A python module desgined for RL logging, monitoring and experiments managing.

Project description

UtilsRL

A util python module designed for reinforcement learning. Bug reports are welcomed.

Installation

You can install this package directly from pypi:

pip install UtilsRL

After installation, you may still need to configure some other dependencies based on your platform, such as PyTorch.

Features & Usage

Argument Parsing

The argument parsing utils in this package provides three features:

Supporting for multiple types of config files. parse_args can parse json, yaml, or even a python config module which is imported ahead

from UtilsRL.argparse import parse_args
json_config = "/path/to/json"
yaml_config = "/path/to/yaml"
import config_module

json_args = parse_args(json_config)
module_args = parse_args(config_module)

Nested argument parsing. We do this by introducing the NameSpace class. To be specific, if you pass convert=True to parse_args, then all of the dicts in the config file (including the argument dict itself) will be converted to a subclass of NameSpace. The contents wrapped in NameSpace can be accessed both in dict manner and in attribute manner, and they will be formatted for better illustration when printing. For example, if we define a config module as follows:

# in config module: config_module
from UtilsRL.misc.namespace import NameSpace

batch_size = 256
num_epochs = 10
class TrainerArgs(NameSpace):
    learning_rate = 1e-3
    weight_decay = 1e-5
    momentum = 0.9
    
class ActorArgs(NameSpace):
    epsilon = 0.05
    class NetArgs(NameSpace):
        layer_num = 2
        layer_nodes = 256

The we import and parse it in main.py:

import config_module
args = parse_args(config_module)
print(args)
print(">>>>>>>>>>>>>>>>>>>>>>")
print(args.trainer.learning_rate)

The outputs are

<NameSpace: args>
|ActorArgs:     <NameSpace: ActorArgs>
                |epsilon: 0.05
                |NetArgs:       <NameSpace: NetArgs>
                                |layer_num: 2
                                |layer_nodes: 256
|TrainerArgs:   <NameSpace: TrainerArgs>
                |learning_rate: 0.001
                |weight_decay: 1e-05
                |momentum: 0.9
|batch_size: 256
|num_epochs: 10
>>>>>>>>>>>>>>>>>>>>>>
0.001

Argument updating. We can update the parsed args with command line arguments. If the specific argument is nested, then you can use slash / to separate each NameSpace, like python main.py --TrainerArgs/momentum 0.8.

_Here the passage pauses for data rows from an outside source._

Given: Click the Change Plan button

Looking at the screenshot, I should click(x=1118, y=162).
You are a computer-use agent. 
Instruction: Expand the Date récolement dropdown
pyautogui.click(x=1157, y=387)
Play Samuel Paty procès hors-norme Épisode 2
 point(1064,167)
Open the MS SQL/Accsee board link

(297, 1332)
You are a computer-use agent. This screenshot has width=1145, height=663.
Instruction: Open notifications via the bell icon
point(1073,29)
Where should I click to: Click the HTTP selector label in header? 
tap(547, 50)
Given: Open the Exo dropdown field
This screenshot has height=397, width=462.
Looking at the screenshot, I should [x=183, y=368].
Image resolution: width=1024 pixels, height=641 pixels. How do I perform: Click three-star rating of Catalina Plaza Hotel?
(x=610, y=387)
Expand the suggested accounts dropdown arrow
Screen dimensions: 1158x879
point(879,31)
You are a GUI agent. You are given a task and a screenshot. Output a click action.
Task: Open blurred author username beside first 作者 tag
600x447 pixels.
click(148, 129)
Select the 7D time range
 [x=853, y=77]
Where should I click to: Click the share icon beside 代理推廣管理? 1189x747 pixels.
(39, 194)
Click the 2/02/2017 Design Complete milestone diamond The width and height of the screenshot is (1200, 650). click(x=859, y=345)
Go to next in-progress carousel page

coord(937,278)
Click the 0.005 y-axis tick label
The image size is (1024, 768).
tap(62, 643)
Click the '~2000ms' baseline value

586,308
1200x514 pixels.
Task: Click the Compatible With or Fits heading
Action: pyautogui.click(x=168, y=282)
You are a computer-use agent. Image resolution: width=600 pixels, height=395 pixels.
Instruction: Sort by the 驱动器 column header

from UtilsRL.argparse import parse_args, update_args
import argparse

# get command line arguments
parser = arg_parse.ArgumentParser()
_, unknown = parser.parse_known_args()

# get arguments from file/config module
args = parse_args("/path/to/file")

# update with command line arguments
args = update_args(args, unknown)

Monitor

Monitor listens at the main loop of the training process, and displays the process with tqdm meter.

from UtilsRL.monitor import Monitor

monitor = Monitor(desc="test_monitor")
for i in monitor.listen(range(5)):
    time.sleep(0.1)

You can register callback functions which will be triggered at certain stage of the training. For example, we can register a callback which will email us when training is done:

monitor = Monitor(desc="test_monitor")
monitor.register_callback(
    name= "email me at the end of training", 
    on = "exit", 
    callback = Monitor.email, 
    ...
)

You can also register context variables for training, which will be automatically managed by monitor. In the example below, the registered context variables (i.e. self.actor and local_var ) will be saved every 100 iters.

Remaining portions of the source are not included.